| What is required |
Take the entries below and print, exactly, the stretch from the line containing "Your Local Office [button] (801, 2275)" through the line containing "Iran (803, 784)", both included.

Records from a dataset:
= Beginning of Section =
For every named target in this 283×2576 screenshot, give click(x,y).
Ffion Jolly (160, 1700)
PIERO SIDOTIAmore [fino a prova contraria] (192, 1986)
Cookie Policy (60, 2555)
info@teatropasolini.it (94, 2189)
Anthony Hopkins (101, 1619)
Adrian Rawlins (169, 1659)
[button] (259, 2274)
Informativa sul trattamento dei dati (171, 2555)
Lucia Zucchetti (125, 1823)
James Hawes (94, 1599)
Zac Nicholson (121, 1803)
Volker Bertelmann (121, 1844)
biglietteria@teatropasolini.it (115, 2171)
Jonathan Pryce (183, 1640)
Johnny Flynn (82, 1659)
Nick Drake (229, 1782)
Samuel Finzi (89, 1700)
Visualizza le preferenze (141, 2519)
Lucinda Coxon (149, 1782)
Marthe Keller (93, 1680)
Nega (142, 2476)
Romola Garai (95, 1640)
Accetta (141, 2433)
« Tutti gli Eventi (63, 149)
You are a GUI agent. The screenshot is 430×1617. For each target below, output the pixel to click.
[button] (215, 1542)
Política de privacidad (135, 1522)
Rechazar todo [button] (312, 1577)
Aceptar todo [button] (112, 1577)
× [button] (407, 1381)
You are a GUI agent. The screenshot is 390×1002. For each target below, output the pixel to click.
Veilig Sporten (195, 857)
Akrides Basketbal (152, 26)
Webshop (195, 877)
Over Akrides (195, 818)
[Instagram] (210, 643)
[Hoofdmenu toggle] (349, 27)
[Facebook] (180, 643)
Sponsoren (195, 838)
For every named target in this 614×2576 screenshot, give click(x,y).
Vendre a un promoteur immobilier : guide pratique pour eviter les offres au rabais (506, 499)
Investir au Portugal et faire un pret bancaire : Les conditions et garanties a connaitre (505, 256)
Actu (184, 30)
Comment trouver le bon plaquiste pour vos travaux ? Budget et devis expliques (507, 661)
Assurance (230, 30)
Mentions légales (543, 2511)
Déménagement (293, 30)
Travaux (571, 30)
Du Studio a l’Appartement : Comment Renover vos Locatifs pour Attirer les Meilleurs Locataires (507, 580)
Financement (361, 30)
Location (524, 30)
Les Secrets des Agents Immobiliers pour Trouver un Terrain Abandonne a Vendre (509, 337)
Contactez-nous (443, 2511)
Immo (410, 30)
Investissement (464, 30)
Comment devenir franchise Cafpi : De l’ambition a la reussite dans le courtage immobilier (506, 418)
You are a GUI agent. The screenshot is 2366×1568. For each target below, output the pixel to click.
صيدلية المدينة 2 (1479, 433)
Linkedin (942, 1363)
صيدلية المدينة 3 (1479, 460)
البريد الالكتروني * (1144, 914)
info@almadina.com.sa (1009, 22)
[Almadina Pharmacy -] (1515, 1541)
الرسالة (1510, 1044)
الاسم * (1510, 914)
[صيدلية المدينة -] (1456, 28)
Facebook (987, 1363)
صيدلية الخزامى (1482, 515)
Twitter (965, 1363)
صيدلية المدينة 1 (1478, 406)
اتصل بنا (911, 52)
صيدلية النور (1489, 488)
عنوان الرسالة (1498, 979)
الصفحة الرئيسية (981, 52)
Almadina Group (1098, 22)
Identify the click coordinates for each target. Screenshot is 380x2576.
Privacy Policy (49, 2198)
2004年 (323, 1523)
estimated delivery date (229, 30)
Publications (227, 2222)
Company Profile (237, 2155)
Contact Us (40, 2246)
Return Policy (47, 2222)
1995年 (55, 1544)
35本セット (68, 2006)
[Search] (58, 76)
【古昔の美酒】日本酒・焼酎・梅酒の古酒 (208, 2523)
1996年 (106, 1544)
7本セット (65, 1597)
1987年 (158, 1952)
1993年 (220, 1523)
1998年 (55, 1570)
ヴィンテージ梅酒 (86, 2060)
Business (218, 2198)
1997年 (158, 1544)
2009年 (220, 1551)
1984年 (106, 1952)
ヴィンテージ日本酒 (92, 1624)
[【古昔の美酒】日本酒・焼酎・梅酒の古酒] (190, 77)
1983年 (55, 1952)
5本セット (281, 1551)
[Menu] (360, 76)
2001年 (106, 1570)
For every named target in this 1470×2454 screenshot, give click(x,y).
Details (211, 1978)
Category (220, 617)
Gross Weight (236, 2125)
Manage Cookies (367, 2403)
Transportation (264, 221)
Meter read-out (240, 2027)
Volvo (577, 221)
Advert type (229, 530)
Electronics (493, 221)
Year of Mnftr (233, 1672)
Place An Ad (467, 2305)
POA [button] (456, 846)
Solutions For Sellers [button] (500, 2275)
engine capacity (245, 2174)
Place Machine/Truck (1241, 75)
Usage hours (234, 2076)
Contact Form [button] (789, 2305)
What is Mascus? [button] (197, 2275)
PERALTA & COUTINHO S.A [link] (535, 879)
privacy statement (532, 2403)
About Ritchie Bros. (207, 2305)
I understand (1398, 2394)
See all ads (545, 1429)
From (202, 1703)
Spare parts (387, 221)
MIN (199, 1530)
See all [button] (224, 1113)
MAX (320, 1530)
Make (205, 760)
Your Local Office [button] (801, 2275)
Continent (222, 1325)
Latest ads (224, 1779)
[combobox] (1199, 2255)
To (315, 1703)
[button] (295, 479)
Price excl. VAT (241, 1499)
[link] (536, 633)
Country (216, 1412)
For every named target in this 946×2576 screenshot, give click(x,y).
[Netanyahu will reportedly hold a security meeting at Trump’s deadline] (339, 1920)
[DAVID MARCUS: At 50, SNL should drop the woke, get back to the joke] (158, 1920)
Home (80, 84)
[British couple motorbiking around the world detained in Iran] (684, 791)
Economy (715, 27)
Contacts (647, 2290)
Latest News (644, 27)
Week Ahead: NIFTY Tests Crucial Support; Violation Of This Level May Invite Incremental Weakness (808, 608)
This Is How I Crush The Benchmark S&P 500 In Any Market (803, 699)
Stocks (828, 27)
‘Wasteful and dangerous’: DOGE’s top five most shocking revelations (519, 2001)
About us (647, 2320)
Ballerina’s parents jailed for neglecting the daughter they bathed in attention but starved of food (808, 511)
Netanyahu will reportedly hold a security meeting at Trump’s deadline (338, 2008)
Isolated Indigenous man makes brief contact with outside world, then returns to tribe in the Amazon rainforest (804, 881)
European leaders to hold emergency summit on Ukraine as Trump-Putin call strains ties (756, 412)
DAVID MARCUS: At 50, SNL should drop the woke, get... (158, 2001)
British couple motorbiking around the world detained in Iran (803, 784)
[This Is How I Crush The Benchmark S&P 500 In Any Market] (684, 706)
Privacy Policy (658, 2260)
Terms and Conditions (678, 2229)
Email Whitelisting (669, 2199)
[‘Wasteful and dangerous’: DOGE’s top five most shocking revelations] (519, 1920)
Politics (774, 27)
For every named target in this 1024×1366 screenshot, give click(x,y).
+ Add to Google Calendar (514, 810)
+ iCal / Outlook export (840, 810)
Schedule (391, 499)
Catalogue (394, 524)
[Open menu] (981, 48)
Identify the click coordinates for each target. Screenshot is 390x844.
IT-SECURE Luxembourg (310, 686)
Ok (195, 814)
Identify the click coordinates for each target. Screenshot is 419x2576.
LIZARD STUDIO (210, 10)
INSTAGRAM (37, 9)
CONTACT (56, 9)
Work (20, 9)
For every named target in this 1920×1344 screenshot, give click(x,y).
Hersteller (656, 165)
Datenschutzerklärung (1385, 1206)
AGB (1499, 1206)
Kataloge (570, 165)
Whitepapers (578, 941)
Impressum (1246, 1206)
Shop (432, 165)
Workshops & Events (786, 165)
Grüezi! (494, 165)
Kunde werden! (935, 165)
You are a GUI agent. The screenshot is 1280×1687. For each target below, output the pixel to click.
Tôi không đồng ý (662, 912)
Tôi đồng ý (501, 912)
= End of Section =
| Solution to this exercise |
Your Local Office [button] (801, 2275)
Continent (222, 1325)
Latest ads (224, 1779)
[combobox] (1199, 2255)
To (315, 1703)
[button] (295, 479)
Price excl. VAT (241, 1499)
[link] (536, 633)
Country (216, 1412)
For every named target in this 946×2576 screenshot, give click(x,y).
[Netanyahu will reportedly hold a security meeting at Trump’s deadline] (339, 1920)
[DAVID MARCUS: At 50, SNL should drop the woke, get back to the joke] (158, 1920)
Home (80, 84)
[British couple motorbiking around the world detained in Iran] (684, 791)
Economy (715, 27)
Contacts (647, 2290)
Latest News (644, 27)
Week Ahead: NIFTY Tests Crucial Support; Violation Of This Level May Invite Incremental Weakness (808, 608)
This Is How I Crush The Benchmark S&P 500 In Any Market (803, 699)
Stocks (828, 27)
‘Wasteful and dangerous’: DOGE’s top five most shocking revelations (519, 2001)
About us (647, 2320)
Ballerina’s parents jailed for neglecting the daughter they bathed in attention but starved of food (808, 511)
Netanyahu will reportedly hold a security meeting at Trump’s deadline (338, 2008)
Isolated Indigenous man makes brief contact with outside world, then returns to tribe in the Amazon rainforest (804, 881)
European leaders to hold emergency summit on Ukraine as Trump-Putin call strains ties (756, 412)
DAVID MARCUS: At 50, SNL should drop the woke, get... (158, 2001)
British couple motorbiking around the world detained in Iran (803, 784)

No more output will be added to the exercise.